* ТЕКСТ
□ □ □ □ □ □ □

Пусть мы страдаем, приносим друг другу смерть

и наша душа не всегда готова к полету —

все же мы прекрасны.

И наша мысль об Африке

прекрасна.

В ней маски, танцы и отчаянные песни,

африканские глаза, носы и руки.

Мы рождены

в краю долгих зим

под серыми цепями.

Но что нам нужно, кроме солнца?..

Нас поймали, братья.

Мы силимся вернуться

в наш древний образ,

в новое

согласие с собой,

с людьми, родными нам по цвету.

Тут требуются магия и заклинания.

Встать, оглянуться,

уничтожить, заново создать.

□ □ □ □ □ □ □

* КОРОТКОЕ ЗАДАНИЕ 1
Найдите ниже все строки, в которых встречается слово «Describe», и перепишите их. Учитывайте регистр букв.

□ □ □ □ □ □ □

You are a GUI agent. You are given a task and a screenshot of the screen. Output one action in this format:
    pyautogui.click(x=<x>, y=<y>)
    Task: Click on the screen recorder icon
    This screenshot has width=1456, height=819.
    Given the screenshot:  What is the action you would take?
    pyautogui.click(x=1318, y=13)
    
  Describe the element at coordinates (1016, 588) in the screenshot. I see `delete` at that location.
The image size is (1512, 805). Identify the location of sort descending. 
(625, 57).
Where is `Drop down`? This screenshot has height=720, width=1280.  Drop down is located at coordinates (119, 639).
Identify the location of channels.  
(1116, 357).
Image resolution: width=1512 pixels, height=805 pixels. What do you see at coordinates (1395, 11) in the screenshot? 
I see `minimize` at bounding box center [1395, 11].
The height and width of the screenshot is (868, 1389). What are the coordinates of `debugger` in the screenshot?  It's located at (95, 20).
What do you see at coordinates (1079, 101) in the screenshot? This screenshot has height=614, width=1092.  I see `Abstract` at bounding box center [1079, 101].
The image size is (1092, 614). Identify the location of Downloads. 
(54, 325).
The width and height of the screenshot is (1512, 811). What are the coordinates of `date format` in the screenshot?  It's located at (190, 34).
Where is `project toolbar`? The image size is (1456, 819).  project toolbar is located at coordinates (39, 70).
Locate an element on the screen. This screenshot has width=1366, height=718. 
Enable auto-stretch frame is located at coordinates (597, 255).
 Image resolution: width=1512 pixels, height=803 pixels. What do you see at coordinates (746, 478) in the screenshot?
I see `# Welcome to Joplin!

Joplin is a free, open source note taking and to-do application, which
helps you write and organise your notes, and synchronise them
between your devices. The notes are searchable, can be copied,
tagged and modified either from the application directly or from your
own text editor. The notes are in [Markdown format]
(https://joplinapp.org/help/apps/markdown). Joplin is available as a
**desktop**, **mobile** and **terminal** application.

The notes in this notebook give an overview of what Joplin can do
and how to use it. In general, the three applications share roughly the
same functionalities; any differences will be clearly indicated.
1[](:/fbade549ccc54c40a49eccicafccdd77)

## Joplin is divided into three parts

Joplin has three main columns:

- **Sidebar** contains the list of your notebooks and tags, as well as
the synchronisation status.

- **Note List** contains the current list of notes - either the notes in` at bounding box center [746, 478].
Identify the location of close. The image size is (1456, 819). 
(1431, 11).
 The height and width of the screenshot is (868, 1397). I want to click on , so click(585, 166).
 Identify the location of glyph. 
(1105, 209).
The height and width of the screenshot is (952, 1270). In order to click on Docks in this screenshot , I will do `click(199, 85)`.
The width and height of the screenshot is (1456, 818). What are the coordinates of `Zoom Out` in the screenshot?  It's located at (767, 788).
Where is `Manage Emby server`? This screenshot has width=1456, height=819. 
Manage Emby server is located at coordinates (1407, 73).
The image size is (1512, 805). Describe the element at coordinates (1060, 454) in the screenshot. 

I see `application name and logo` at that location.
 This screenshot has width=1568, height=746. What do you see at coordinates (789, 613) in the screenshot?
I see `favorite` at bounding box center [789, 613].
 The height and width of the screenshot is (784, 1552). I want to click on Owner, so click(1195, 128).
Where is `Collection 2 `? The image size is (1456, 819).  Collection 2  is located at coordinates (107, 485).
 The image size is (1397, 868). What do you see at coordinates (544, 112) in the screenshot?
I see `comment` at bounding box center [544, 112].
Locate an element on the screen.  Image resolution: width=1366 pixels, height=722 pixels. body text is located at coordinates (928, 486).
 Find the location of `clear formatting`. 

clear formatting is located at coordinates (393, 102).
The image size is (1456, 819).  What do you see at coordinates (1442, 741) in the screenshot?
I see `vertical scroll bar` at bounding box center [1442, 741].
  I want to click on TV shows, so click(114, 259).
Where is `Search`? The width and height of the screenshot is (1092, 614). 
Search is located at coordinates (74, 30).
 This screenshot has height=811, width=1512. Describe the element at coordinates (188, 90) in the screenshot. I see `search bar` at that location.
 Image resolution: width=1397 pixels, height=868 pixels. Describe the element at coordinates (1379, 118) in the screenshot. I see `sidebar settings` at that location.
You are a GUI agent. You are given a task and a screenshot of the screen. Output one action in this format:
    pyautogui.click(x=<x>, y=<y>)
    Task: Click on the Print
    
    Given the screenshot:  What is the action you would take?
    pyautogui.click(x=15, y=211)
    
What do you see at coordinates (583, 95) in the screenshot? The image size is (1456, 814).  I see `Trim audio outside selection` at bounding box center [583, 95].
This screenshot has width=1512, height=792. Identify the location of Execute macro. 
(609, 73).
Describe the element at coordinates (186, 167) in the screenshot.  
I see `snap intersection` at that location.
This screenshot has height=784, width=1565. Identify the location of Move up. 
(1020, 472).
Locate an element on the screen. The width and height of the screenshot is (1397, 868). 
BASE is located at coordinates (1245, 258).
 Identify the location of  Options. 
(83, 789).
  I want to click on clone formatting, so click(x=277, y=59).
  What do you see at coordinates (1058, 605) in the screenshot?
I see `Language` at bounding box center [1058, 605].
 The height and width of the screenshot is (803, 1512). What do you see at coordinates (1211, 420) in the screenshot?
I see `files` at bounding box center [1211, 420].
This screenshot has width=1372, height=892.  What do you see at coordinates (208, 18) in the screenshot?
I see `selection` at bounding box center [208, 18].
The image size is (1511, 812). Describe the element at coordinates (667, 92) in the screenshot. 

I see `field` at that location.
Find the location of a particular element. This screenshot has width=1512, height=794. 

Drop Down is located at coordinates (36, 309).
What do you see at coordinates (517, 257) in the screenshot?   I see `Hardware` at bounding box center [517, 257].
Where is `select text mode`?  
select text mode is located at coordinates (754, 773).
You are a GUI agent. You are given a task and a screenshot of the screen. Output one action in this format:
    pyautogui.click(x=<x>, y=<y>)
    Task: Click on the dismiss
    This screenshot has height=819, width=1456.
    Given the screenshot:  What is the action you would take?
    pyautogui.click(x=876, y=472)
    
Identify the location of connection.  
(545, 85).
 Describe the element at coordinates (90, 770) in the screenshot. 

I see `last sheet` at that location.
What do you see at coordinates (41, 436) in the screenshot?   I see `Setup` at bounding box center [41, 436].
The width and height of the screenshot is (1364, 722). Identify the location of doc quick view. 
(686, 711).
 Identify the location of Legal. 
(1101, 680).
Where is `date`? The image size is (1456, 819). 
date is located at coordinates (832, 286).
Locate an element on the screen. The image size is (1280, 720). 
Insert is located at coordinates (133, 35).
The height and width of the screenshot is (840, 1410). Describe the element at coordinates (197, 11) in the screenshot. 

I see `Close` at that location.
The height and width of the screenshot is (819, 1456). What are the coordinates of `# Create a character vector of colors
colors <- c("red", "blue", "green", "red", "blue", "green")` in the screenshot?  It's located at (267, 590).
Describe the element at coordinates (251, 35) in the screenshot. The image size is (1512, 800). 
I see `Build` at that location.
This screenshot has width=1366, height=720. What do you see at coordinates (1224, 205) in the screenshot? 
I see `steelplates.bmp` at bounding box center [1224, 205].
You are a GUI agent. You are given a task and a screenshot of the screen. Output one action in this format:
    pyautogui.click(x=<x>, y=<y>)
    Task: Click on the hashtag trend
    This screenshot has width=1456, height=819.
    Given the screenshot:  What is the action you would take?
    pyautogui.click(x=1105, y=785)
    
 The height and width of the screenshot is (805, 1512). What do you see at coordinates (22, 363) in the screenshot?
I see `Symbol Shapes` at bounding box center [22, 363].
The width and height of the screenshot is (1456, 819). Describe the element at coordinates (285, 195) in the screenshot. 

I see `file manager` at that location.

□ □ □ □ □ □ □

* КОРОТКОЕ ЗАДАНИЕ 2
Выведите без изменений отрывок из текста выше, начиная со слов «Пусть мы страдаем, приносим» и продолжая до слов «носы и руки.» включительно.

* РЕЗУЛЬТАТ ЗАДАНИЯ 1
  Describe the element at coordinates (1016, 588) in the screenshot. I see `delete` at that location.
The image size is (1512, 805). Describe the element at coordinates (1060, 454) in the screenshot. 
 This screenshot has height=811, width=1512. Describe the element at coordinates (188, 90) in the screenshot. I see `search bar` at that location.
 Image resolution: width=1397 pixels, height=868 pixels. Describe the element at coordinates (1379, 118) in the screenshot. I see `sidebar settings` at that location.
Describe the element at coordinates (186, 167) in the screenshot.  
The image size is (1511, 812). Describe the element at coordinates (667, 92) in the screenshot. 
 Describe the element at coordinates (90, 770) in the screenshot. 
The height and width of the screenshot is (840, 1410). Describe the element at coordinates (197, 11) in the screenshot. 
Describe the element at coordinates (251, 35) in the screenshot. The image size is (1512, 800). 
The width and height of the screenshot is (1456, 819). Describe the element at coordinates (285, 195) in the screenshot. 

* РЕЗУЛЬТАТ ЗАДАНИЯ 2
Пусть мы страдаем, приносим друг другу смерть

и наша душа не всегда готова к полету —

все же мы прекрасны.

И наша мысль об Африке

прекрасна.

В ней маски, танцы и отчаянные песни,

африканские глаза, носы и руки.